The Vatican expected 1 million people to gather in St. Peter's Square and along roads leading to St. Peter's Basilica for the Mass of canonization of John Paul II and John XXIII.
The Vatican's official website said civil security forces are prepared and the subway system will run nonstop this weekend to accommodate the influx of pilgrims for the three-hour Mass expected to start at 3:30 a.m. ET Sunday.
Two living popes will be present -- a rare occurrence. Pope Emeritus Benedict XVI, who resigned from the papacy a year ago, was invited by Pope Francis but will not be at the altar.

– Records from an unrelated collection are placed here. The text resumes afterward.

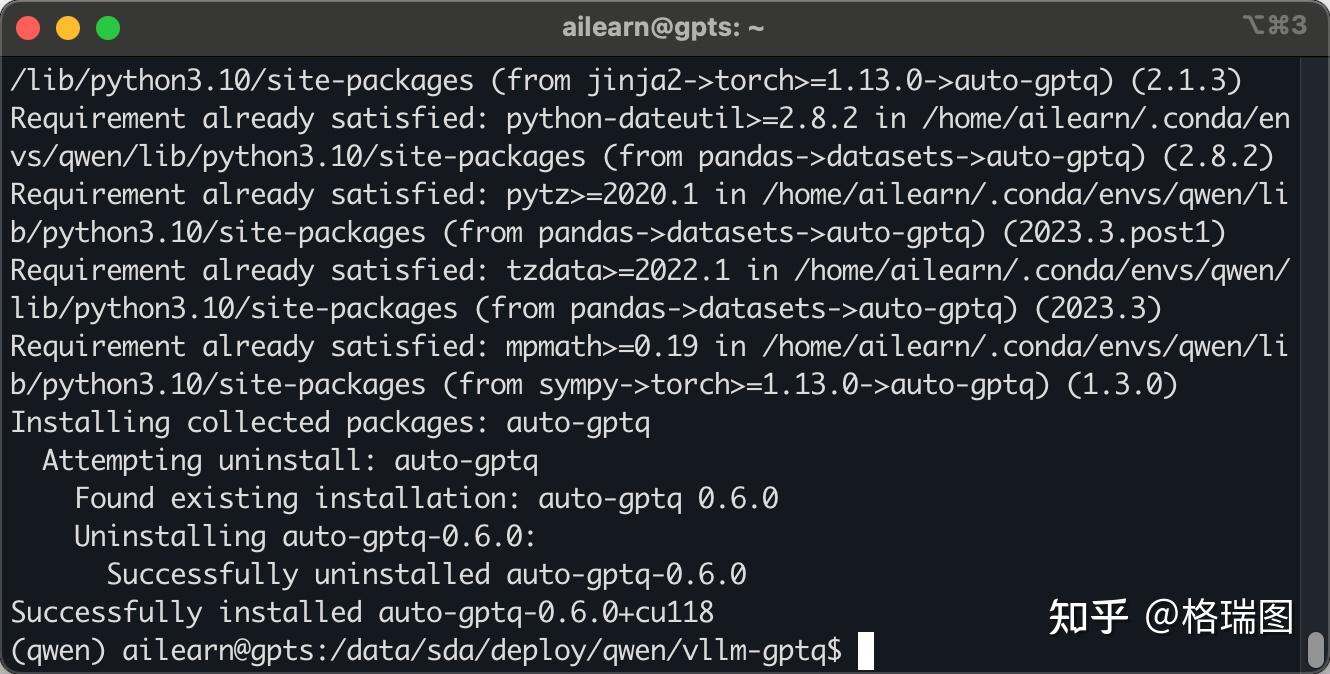Viewport: 1330px width, 674px height.
Task: Maximize the terminal using green button
Action: 108,28
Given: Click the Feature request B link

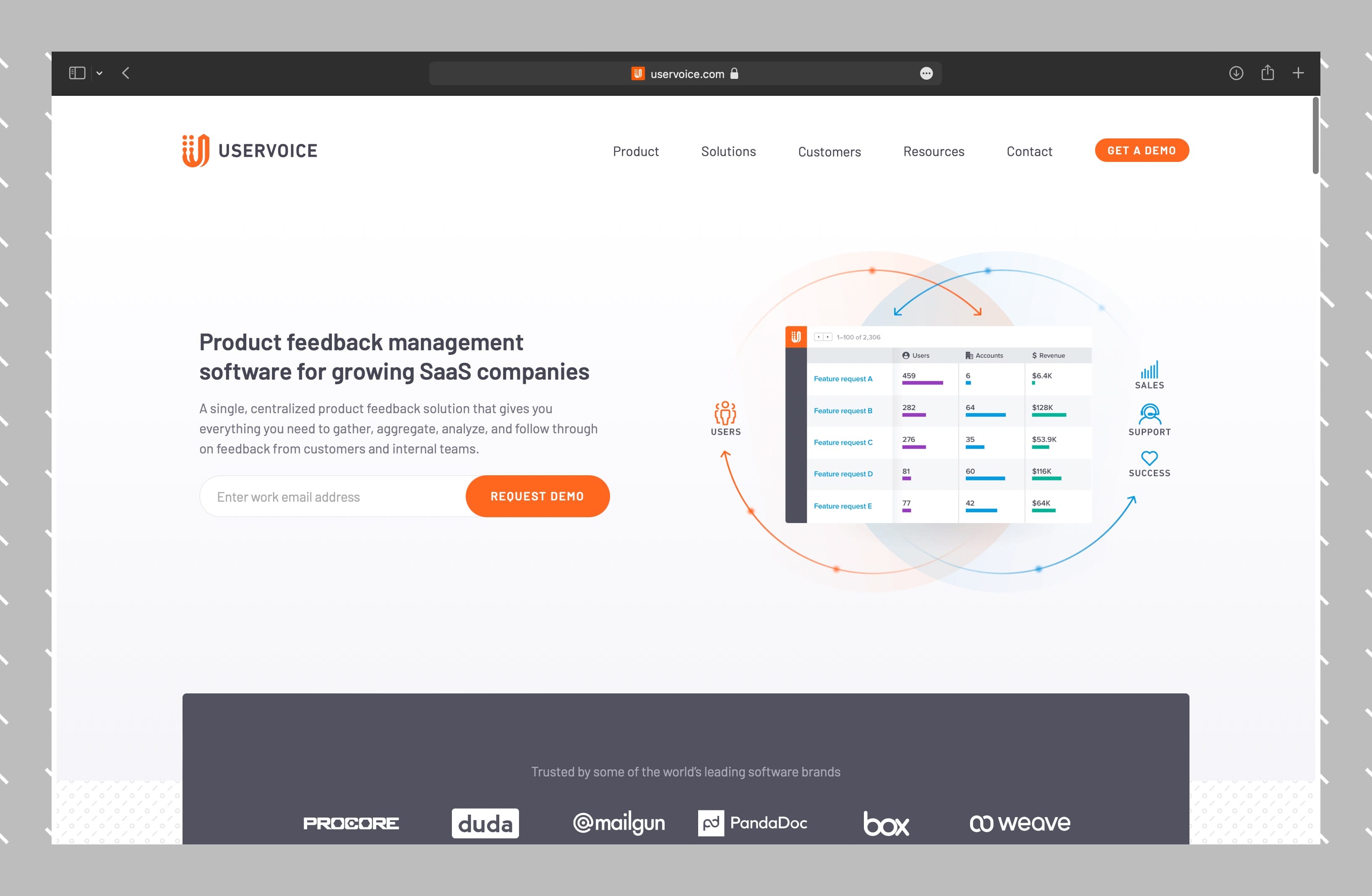Looking at the screenshot, I should [x=843, y=408].
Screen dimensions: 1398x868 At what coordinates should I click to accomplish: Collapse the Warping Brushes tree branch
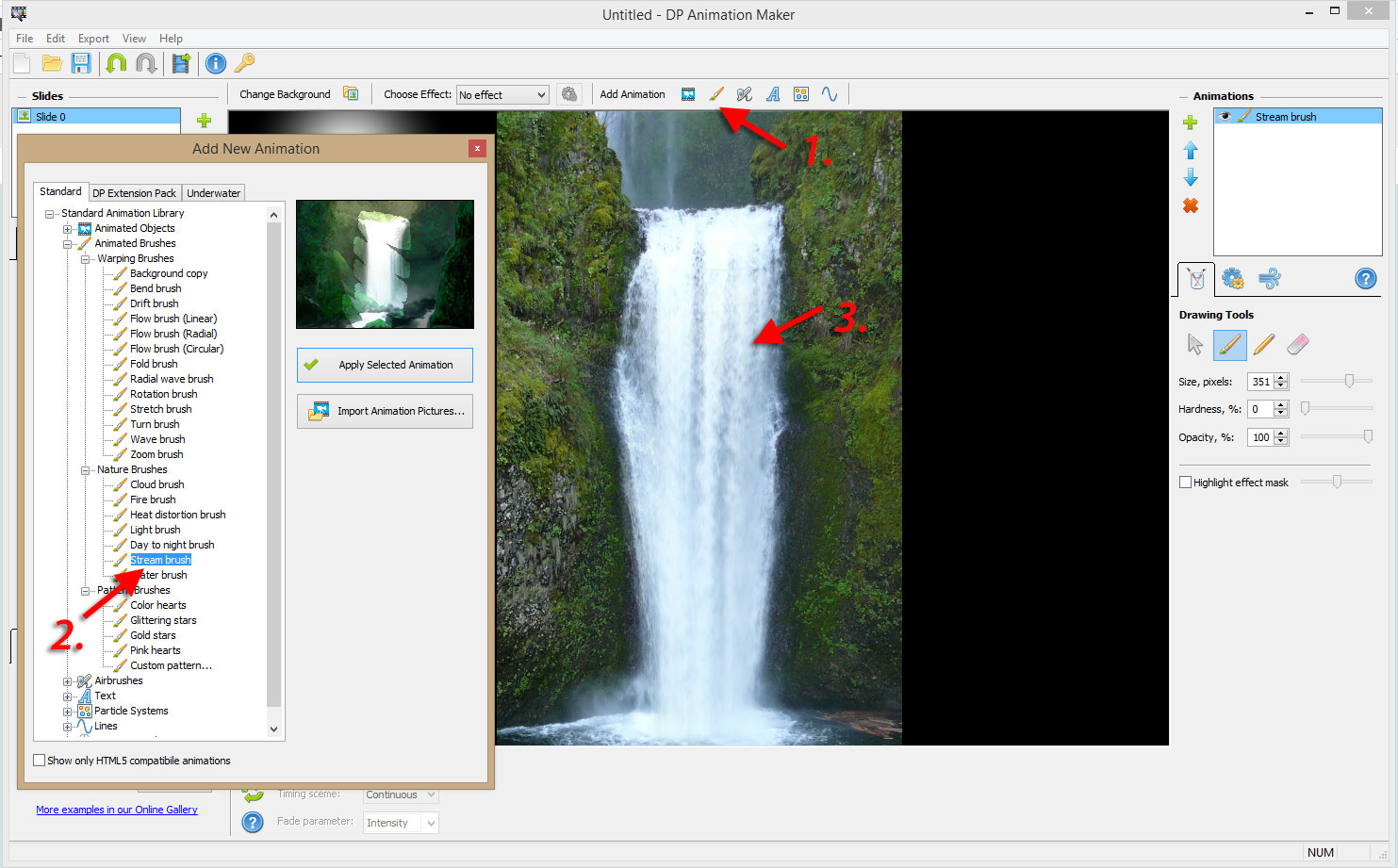[x=85, y=257]
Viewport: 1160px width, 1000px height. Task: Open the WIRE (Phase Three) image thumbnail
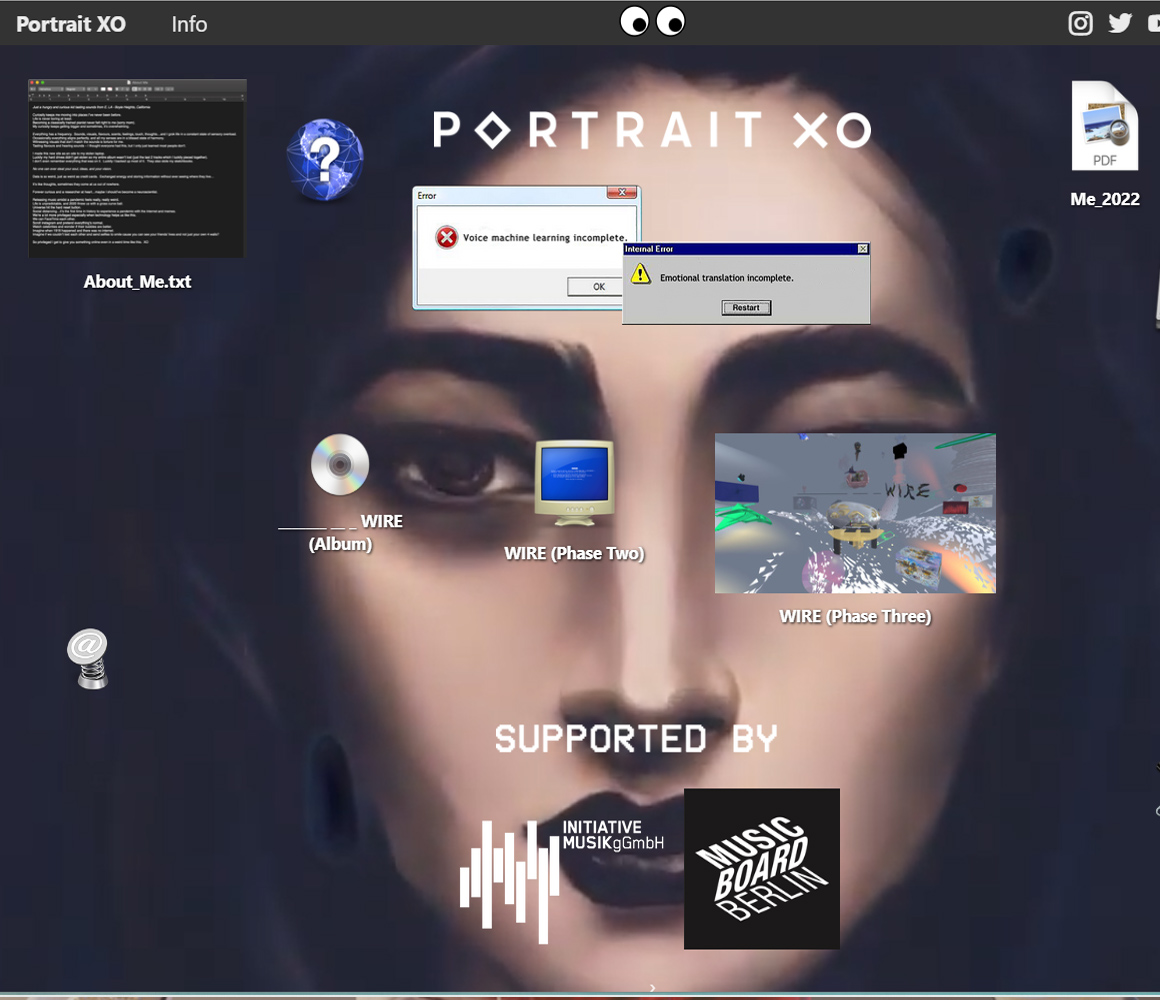pyautogui.click(x=855, y=513)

Vatican spokesman Father Federico Lombardi said as many as 150 cardinals and 1,000 bishops would attend the canonization ceremony, as well as 24 heads of state, Vatican Radio reported.
John XXIII (1881-1963) -- known as Angelo Giuseppe Roncalli before he became Pope -- was one of 13 children born into a family of Italian peasants, farmers from a tiny village in the country's north, before being sent away to study for the priesthood at age 11.
John Paul II (1920-2005), born Karol Jozef Wojtyla, was brought up in a grimy industrial town in Poland and raised by his soldier father after his mother died when he was just 8-years-old. He spent his formative years living under first Nazis, then Communists.
His beatification is the quickest in modern times, made possible because Benedict -- who succeeded John Paul in 2005 -- waived the normal five-year waiting period after death to get someone's beatification rolling.